Art in America,  April, 2008  by Brian Boucher

If, say, 3:10 to Yuma, based on a 25-page story by Elmore Leonard, lasts just over two hours, how long, then, should be the film adaptation of a 410-page novel? Rainer Werner Fassbinder's Berlin Alexanderplatz, from the 1929 Alfred Doblin novel, constitutes one answer, at an epic 15 1/2 hours. The work was first broadcast in December 1980 in hour-long episodes on German television; it had its American theatrical debut in 1983, shown over two days. A restored print from 2006 was recently shown at MOMA, as well as in this multimedia installation at P.S.1.

The novel relates the tale of ex-pimp Franz Biberkopf (Gunter Lamprecht), described by New York Times film critic A.O. Scott, reviewing the MOMA screening, as "a stout, shambling Weimar Everyman with large appetites and small ambitions." After he reluctantly leaves prison, having served a four-year sentence (!) for beating his prostitute girlfriend to death, his hopes to go straight are frustrated by the disastrous economy and by the treachery of those around him.

Fassbinder explains in a 1980 essay (reprinted in the P.S.1 catalogue along with Susan Sontag's 1983 essay on the film) that the book, despite its dime-novel plot, deeply informed his life and filmmaking. Having dreamed for years of adapting it, he brought to the project all his passion for lighting effects, pacing and emotional intensity, resulting in what is widely held to be a great work. The haunting epilogue, "My Dream of Franz Biberkopf's Dream by Alfred Doblin," includes harrowing scenes of human slaughterhouses that evoke the Holocaust, and features Franz's crucifixion against a backdrop of Bosch's Garden of Earthly Delights, which gives way to a nuclear explosion to the tune of Kraftwerk's "Radioactivity."

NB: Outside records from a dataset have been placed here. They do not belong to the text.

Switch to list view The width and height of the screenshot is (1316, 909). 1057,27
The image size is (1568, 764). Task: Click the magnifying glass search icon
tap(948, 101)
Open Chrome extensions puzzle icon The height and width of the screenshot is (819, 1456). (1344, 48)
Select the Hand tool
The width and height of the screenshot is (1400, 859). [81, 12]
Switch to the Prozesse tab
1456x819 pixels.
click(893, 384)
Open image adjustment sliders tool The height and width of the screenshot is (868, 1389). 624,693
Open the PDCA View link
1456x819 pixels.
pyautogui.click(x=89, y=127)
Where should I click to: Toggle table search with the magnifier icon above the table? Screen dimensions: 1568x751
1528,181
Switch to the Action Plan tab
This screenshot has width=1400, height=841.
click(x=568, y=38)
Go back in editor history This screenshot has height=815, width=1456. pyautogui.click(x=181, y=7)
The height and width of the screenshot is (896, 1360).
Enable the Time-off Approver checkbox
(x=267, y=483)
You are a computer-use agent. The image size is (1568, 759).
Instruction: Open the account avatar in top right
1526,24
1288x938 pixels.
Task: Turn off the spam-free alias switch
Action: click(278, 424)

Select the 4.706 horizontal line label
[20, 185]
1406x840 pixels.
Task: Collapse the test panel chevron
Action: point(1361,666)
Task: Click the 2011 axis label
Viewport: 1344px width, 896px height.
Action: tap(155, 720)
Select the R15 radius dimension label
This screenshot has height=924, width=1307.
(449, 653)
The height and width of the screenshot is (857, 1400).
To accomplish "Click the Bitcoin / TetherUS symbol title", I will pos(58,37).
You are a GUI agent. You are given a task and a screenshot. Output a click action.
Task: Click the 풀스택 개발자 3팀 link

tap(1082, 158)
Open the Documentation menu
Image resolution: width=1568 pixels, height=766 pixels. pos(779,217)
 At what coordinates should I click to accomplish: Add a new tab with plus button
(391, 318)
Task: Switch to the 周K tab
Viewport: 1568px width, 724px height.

How to exhibit a film of such length? For this exhibition, which originated at Berlin's Kunst-Werke Institute for Contemporary Art, curator Klaus Biesenbach designed a structure with 14 booths arranged around a central courtyardlike space that is meant to echo the Berlin backyards in which parts of the film are set. Each booth seated four and was outfitted with a television that screened an individual episode. In the central space, all the videos could be seen at once in mirror image. This approach had the merit of allowing visitors to view the film in whatever number of visits they liked, since one ticket allowed repeated entry. (Sontag suggests that best would be to see it over the shortest time possible, "exactly as one reads a long novel with maximum pleasure and intensity.") Unfortunately there was considerable sound bleed between the cramped and unaccommodating booths, so that a single screen was effectively accompanied by 14 soundtracks. If this were an installation piece, it would rank as an elephantine and slightly cracked homage to the filmmaker; as an accommodation of museum-goers it's a mixed success.

A larger screen elsewhere in the show allowed a more theater-like viewing on a comfortable couch. Dozens of set photographs and film stills hung at eye level throughout several galleries, accompanied by several monitors on which were looped key scenes (with surprisingly poor sound synchronization), along with Fassbinder's storyboard, an original copy of the novel and audio recordings of Fassbinder dictating the script. The 664-page catalogue includes a whopping 400+ pages of film stills.

Incidentally, the restored version is also now available on DVD from the Criterion Collection, allowing fans to consume the product in something like the way it was originally viewed, which Scott suggests is "arguably the more authentic viewing experience."